Ik wil nog wel eens aan de VRT vragen of het sop de kool waard is en of het technisch met niet al te veel kosten of meerkosten mogelijk zou zijn om op uw vraag in te gaan om een bericht te versturen wanneer het maximaal aantal sms’jes voor deelname bereikt is. Ik zal de vraag stellen, heel precies, en u daarvan op de hoogte houden. Dat zal een afweging zijn van kosten en baten. Wanneer dat goedkoop of met niet te veel middelen kan, lijkt mij daar geen enkel tegenargument.
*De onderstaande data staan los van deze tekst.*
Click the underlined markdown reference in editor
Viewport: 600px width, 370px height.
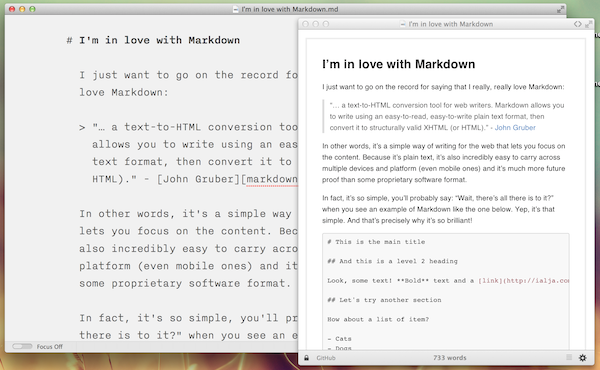[272, 179]
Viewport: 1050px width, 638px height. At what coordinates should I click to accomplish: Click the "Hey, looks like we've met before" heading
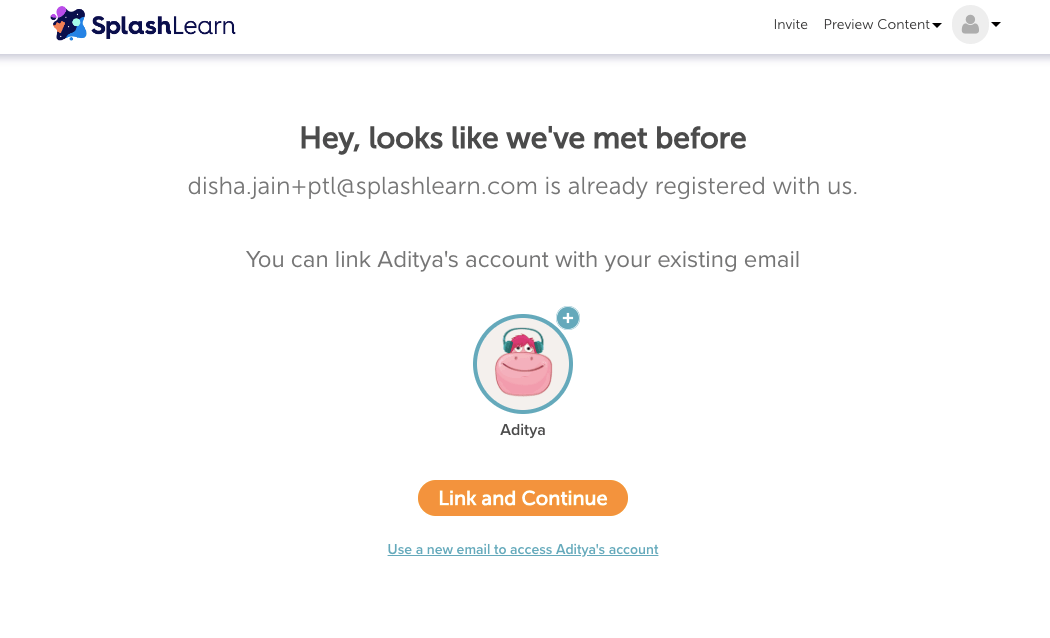click(x=523, y=138)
Wanneer dat op een of andere manier een gevoelige investering zou zijn – ik weet het niet, laat het ons nog even afwachten – dan zal het misschien moeilijker zijn.
De heer Van de Wauwer heeft het woord.
Minister, ik dank u voor uw antwoord en voor de extra vraag die u zult stellen aan de VRT. Aanvullend op de vraag om eventueel die melding te sturen, wil ik vragen of er ook een mogelijkheid bestaat om het uit te schakelen, zodat mensen na de eenmalige deelname geen extra deelname meer kunnen hebben? (Opmerkingen van minister Sven Gatz)
De heer Vandaele heeft het woord.
Het is een van de vele dingen waarvan we van de openbare omroep verwachten dat ze daar heel zorgvuldig mee omspringen, omdat we weten dat zeker kwetsbare groepen nogal voluntaristisch met dat soort dingen omgaan. Het is zeker de bedoeling, denken wij, dat onze openbare omroep goed oplet dat er daar geen malheuren gebeuren.
De vraag om uitleg is afgehandeld.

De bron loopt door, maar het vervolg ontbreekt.